■ **EXERCISE INSTRUCTIONS**
The data should be transcribed in its entirety, word for word.

(Stored data entries)
╭──

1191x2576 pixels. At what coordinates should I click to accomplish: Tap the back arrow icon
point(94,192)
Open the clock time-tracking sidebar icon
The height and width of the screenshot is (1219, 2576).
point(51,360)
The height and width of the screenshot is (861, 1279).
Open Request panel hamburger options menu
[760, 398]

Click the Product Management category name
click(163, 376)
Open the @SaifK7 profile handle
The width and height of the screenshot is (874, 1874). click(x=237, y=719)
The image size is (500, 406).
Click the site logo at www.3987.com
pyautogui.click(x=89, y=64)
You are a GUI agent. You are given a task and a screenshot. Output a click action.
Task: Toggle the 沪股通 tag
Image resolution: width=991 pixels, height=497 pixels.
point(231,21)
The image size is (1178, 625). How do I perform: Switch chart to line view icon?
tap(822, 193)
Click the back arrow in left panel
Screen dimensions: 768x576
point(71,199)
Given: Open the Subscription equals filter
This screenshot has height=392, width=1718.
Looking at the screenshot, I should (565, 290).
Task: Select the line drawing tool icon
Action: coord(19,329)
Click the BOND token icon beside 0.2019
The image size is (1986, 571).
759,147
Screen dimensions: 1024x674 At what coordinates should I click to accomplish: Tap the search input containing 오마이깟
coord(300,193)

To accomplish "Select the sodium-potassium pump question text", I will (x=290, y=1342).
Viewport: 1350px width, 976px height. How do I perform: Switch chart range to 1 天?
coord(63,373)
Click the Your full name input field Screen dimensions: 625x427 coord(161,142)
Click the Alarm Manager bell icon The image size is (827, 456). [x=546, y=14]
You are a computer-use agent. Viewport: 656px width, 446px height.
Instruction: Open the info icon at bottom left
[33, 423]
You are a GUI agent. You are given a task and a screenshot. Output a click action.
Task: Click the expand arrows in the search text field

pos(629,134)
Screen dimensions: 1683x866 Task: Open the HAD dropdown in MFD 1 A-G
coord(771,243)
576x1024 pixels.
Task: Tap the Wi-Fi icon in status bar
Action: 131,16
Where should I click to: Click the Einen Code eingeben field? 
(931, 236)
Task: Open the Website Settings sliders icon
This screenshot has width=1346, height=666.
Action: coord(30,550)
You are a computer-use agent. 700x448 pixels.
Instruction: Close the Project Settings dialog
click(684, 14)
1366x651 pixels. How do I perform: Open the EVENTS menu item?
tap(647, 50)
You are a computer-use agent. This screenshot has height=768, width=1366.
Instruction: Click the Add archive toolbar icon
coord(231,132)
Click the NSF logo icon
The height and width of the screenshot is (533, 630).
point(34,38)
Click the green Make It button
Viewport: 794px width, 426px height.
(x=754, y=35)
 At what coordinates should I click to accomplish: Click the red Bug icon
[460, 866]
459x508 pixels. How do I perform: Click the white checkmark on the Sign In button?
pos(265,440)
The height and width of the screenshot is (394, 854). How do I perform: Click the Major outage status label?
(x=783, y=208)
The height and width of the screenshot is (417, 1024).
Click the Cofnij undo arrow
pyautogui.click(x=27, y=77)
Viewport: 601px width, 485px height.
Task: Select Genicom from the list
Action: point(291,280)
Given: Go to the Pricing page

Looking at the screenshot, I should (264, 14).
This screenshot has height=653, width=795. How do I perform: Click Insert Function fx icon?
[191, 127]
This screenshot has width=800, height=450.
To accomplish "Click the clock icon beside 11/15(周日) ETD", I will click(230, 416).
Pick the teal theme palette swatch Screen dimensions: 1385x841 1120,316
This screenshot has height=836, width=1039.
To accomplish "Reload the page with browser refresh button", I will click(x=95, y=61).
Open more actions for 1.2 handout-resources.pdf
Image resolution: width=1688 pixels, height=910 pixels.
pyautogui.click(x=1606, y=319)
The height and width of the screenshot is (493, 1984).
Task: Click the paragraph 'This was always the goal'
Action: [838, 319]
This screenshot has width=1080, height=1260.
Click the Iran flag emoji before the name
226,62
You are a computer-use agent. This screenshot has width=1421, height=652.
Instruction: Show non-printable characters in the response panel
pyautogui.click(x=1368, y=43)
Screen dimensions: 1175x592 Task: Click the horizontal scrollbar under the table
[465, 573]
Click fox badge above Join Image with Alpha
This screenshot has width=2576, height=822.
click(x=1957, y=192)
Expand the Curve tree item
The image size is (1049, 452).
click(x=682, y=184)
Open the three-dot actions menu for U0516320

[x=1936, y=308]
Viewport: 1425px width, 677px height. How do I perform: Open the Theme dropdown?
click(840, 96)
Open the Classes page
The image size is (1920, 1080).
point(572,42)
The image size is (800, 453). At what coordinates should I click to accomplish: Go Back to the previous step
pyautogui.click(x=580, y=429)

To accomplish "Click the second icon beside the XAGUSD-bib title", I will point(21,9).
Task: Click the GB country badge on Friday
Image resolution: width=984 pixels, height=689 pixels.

╰──

■ **ANSWER TO THIS PROBLEM**
1191x2576 pixels. At what coordinates should I click to accomplish: Tap the back arrow icon
point(94,192)
Open the clock time-tracking sidebar icon
The height and width of the screenshot is (1219, 2576).
point(51,360)
The height and width of the screenshot is (861, 1279).
Open Request panel hamburger options menu
[760, 398]

Click the Product Management category name
click(163, 376)
Open the @SaifK7 profile handle
The width and height of the screenshot is (874, 1874). click(x=237, y=719)
The image size is (500, 406).
Click the site logo at www.3987.com
pyautogui.click(x=89, y=64)
You are a GUI agent. You are given a task and a screenshot. Output a click action.
Task: Toggle the 沪股通 tag
Image resolution: width=991 pixels, height=497 pixels.
point(231,21)
The image size is (1178, 625). How do I perform: Switch chart to line view icon?
tap(822, 193)
Click the back arrow in left panel
Screen dimensions: 768x576
point(71,199)
Given: Open the Subscription equals filter
This screenshot has height=392, width=1718.
Looking at the screenshot, I should (565, 290).
Task: Select the line drawing tool icon
Action: coord(19,329)
Click the BOND token icon beside 0.2019
The image size is (1986, 571).
759,147
Screen dimensions: 1024x674 At what coordinates should I click to accomplish: Tap the search input containing 오마이깟
coord(300,193)

To accomplish "Select the sodium-potassium pump question text", I will (x=290, y=1342).
Viewport: 1350px width, 976px height. How do I perform: Switch chart range to 1 天?
coord(63,373)
Click the Your full name input field Screen dimensions: 625x427 coord(161,142)
Click the Alarm Manager bell icon The image size is (827, 456). [x=546, y=14]
You are a computer-use agent. Viewport: 656px width, 446px height.
Instruction: Open the info icon at bottom left
[33, 423]
You are a GUI agent. You are given a task and a screenshot. Output a click action.
Task: Click the expand arrows in the search text field

pos(629,134)
Screen dimensions: 1683x866 Task: Open the HAD dropdown in MFD 1 A-G
coord(771,243)
576x1024 pixels.
Task: Tap the Wi-Fi icon in status bar
Action: 131,16
Where should I click to: Click the Einen Code eingeben field? 
(931, 236)
Task: Open the Website Settings sliders icon
This screenshot has width=1346, height=666.
Action: coord(30,550)
You are a computer-use agent. 700x448 pixels.
Instruction: Close the Project Settings dialog
click(684, 14)
1366x651 pixels. How do I perform: Open the EVENTS menu item?
tap(647, 50)
You are a computer-use agent. This screenshot has height=768, width=1366.
Instruction: Click the Add archive toolbar icon
coord(231,132)
Click the NSF logo icon
The height and width of the screenshot is (533, 630).
point(34,38)
Click the green Make It button
Viewport: 794px width, 426px height.
(x=754, y=35)
 At what coordinates should I click to accomplish: Click the red Bug icon
[460, 866]
459x508 pixels. How do I perform: Click the white checkmark on the Sign In button?
pos(265,440)
The height and width of the screenshot is (394, 854). How do I perform: Click the Major outage status label?
(x=783, y=208)
The height and width of the screenshot is (417, 1024).
Click the Cofnij undo arrow
pyautogui.click(x=27, y=77)
Viewport: 601px width, 485px height.
Task: Select Genicom from the list
Action: point(291,280)
Given: Go to the Pricing page

Looking at the screenshot, I should (264, 14).
This screenshot has height=653, width=795. How do I perform: Click Insert Function fx icon?
[191, 127]
This screenshot has width=800, height=450.
To accomplish "Click the clock icon beside 11/15(周日) ETD", I will click(230, 416).
Pick the teal theme palette swatch Screen dimensions: 1385x841 1120,316
This screenshot has height=836, width=1039.
To accomplish "Reload the page with browser refresh button", I will click(x=95, y=61).
Open more actions for 1.2 handout-resources.pdf
Image resolution: width=1688 pixels, height=910 pixels.
pyautogui.click(x=1606, y=319)
The height and width of the screenshot is (493, 1984).
Task: Click the paragraph 'This was always the goal'
Action: [838, 319]
This screenshot has width=1080, height=1260.
Click the Iran flag emoji before the name
226,62
You are a computer-use agent. This screenshot has width=1421, height=652.
Instruction: Show non-printable characters in the response panel
pyautogui.click(x=1368, y=43)
Screen dimensions: 1175x592 Task: Click the horizontal scrollbar under the table
[465, 573]
Click fox badge above Join Image with Alpha
This screenshot has width=2576, height=822.
click(x=1957, y=192)
Expand the Curve tree item
The image size is (1049, 452).
click(x=682, y=184)
Open the three-dot actions menu for U0516320

[x=1936, y=308]
Viewport: 1425px width, 677px height. How do I perform: Open the Theme dropdown?
click(840, 96)
Open the Classes page
The image size is (1920, 1080).
point(572,42)
The image size is (800, 453). At what coordinates should I click to accomplish: Go Back to the previous step
pyautogui.click(x=580, y=429)

To accomplish "Click the second icon beside the XAGUSD-bib title", I will point(21,9).
Task: Click the GB country badge on Friday
Image resolution: width=984 pixels, height=689 pixels.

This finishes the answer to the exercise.